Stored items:
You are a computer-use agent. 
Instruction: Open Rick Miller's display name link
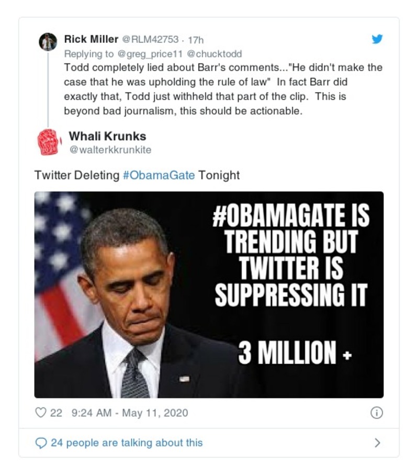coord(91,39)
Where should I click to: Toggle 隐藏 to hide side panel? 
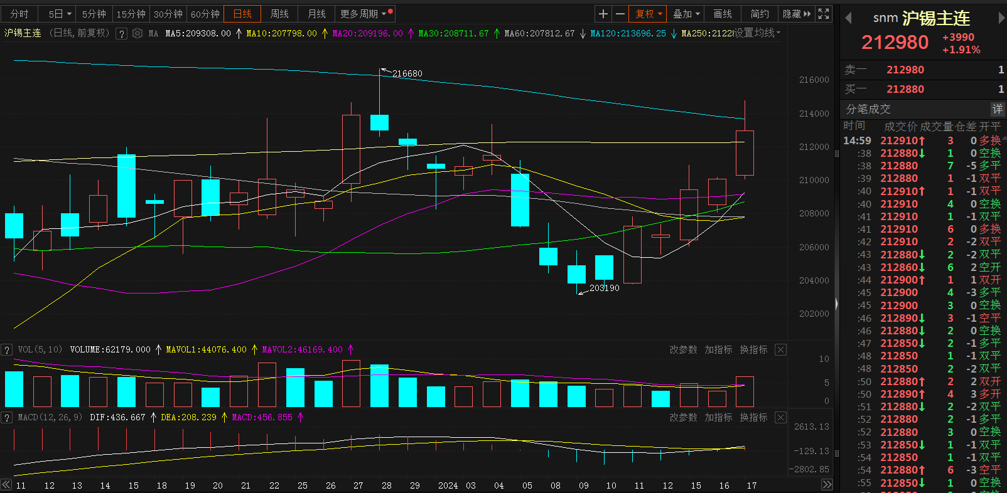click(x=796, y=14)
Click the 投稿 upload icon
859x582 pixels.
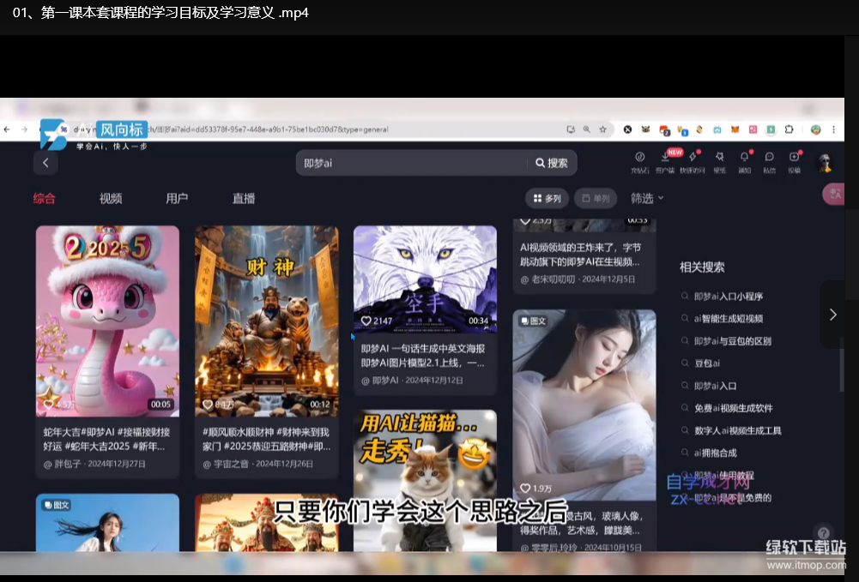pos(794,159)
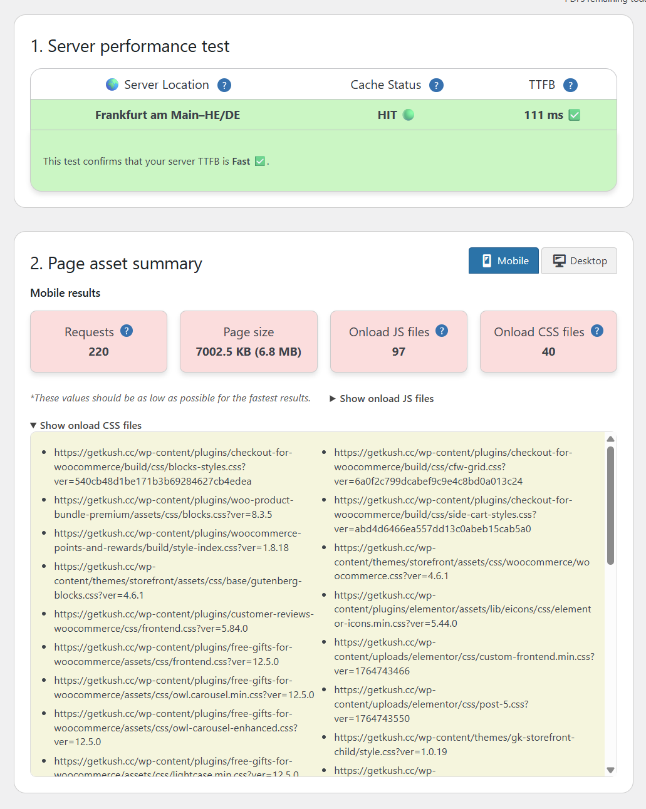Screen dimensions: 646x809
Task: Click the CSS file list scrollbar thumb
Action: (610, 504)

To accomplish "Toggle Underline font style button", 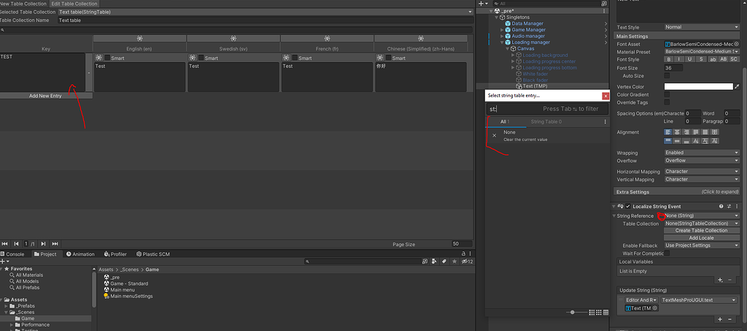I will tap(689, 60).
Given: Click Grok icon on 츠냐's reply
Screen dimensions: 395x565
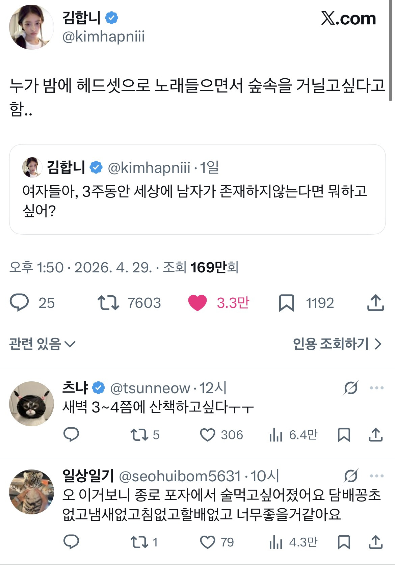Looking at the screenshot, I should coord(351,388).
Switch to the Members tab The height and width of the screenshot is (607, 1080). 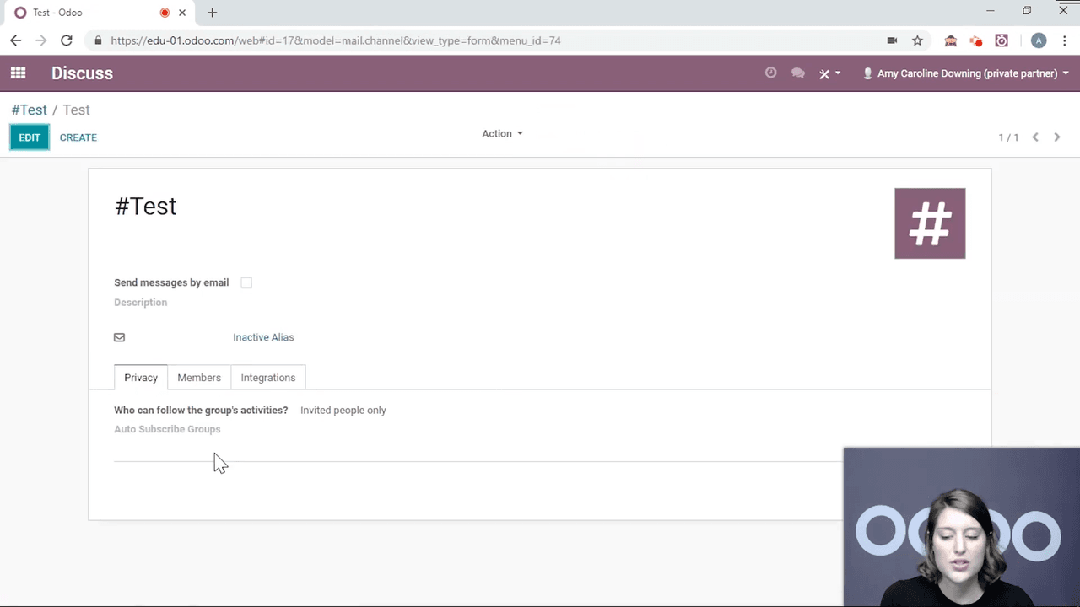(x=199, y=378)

#### [Task requirements]
Give the count of lines in the data above holding the word "icon", and nothing beyond it.

#### [The answer]
2